Written exercise 1:
From the source document on early rubber-powered ornithopters, list every specific year it mentions (not decades such as "1930s") in the order each first appears.

Source document:
+++

The first experimental ornithopters were powered by rubber band, just like some of the models that hobbyists can build today. The leftmost illustration shows an ornithopter that was flown by Jobert in 1871. It was powered by a stretched rubber band turning a crank. In the following year, Jobert built a biplane (four-winged) ornithopter with the twisted rubber band motor more common today. The use of four wings was a clever innovation that reduced the amount of torque needed to flap the wings. The other ornithopters shown here were built by Alphonse Penaud and Hureau de Villeneuve, respectively, in 1872. (These were described by Octave Chanute, in a 1891 article that would become part of his book, Progress in Flying Machines.)

To clear up a few misconceptions: It is sometimes claimed that Penaud was the first to build a successful rubber-powered ornithopter, in 1874. Obviously, whoever made that statement did not know about the earlier work. William Hudson Shaw's biography of Lawrence Hargrave mentions a rubber-band-powered model flown in 1858 by Pierre Jullien. When I contacted the author for more information, he clarified it was actually a rubber-band-powered model airplane, not an ornithopter.

In 1874, Victor Tatin devised a more complicated crank mechanism that actively drove the twisting of the wings. His ornithopter shown here is on exhibit at the National Air & Space Museum in Washington. Most of the mechanism was fashioned from bent wire, and it is quite interesting to examine up close. A similar mechanism was used by Pichancourt in his toy bird, "l'oiseau mécanique". This was perhaps the first commercial venture involving ornithopters. Pichancourt is shown at right with his lovely assistant and the biggest rubber-powered ornithopter I have ever seen! He must have needed a huge bundle of rubber to flap those huge wings.

        

In fact, the thickness of the rubber band has to increase faster than the scale of the ornithopter. If you double the wingspan and every other dimension, the rubber band needs to be more than twice the thickness of the original. This could be corrected by using some sort of gear reduction to amplify the torque of the rubber band. However, that is not so easy to do. Lawrence Hargrave, working in the 1890s, discovered an easier solution, which many people after him have adopted. To reduce the torque requirement, he made the flapping wings smaller and provided a large fixed wing. Two examples are shown below. At left is one of Hargrave's ornithopters. The center photo shows an ornithopter built by Alexander Lippisch.

          

Alexander Lippisch led a group of aviation students during the 1930s. He and his students built many large ornithopters powered by rubber band and by internal combustion engines. The science of aeronautics had advanced greatly since Hargrave. These ornithopers had better airfoils and more efficient flappers, even though the flapping wings remained comparatively small.

Erich von Holst experimented with various bird and dragonfly ornithopter configurations in the 1930s. His work included experimentation with biplane wing phasing and hinged outer wing panels. Some of his rubber-powered ornithopters achieved a very high level of realism, as in the example shown above. In this one, the outer wing panels were hinged, to more closely mimic the movement of a bird's wings. He used pulleys to increase the torque.

+++

Written exercise 2:
Gather every line in the rows that contains the string "Nynorn".

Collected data
+++

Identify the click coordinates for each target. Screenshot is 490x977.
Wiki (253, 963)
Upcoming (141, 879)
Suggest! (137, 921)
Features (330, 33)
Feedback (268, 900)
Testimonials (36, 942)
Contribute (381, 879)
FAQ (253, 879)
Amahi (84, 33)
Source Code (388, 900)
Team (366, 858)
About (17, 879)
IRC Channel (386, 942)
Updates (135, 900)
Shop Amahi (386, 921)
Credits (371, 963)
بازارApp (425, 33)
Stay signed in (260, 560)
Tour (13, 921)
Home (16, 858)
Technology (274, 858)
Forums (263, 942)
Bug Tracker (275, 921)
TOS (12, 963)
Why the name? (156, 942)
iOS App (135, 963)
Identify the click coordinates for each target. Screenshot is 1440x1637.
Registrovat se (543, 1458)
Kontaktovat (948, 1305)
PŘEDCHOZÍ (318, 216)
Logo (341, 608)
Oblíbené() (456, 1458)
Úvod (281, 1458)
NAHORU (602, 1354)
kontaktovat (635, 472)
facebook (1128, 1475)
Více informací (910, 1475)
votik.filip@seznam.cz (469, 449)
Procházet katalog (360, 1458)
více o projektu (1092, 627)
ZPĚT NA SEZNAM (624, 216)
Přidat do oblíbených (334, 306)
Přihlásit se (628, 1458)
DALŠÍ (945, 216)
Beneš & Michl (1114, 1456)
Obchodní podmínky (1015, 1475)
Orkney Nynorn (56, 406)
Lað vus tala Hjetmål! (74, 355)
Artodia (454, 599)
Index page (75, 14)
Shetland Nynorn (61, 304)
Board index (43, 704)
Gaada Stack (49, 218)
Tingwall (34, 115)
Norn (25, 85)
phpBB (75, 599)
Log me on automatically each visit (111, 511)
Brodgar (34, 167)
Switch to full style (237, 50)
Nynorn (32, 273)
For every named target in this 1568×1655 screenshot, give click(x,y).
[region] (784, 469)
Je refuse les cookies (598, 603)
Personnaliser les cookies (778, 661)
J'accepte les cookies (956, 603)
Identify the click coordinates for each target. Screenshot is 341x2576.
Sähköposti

+++

Task solution 1:
1871, 1872, 1891, 1874, 1858

Task solution 2:
Orkney Nynorn (56, 406)
Shetland Nynorn (61, 304)
Nynorn (32, 273)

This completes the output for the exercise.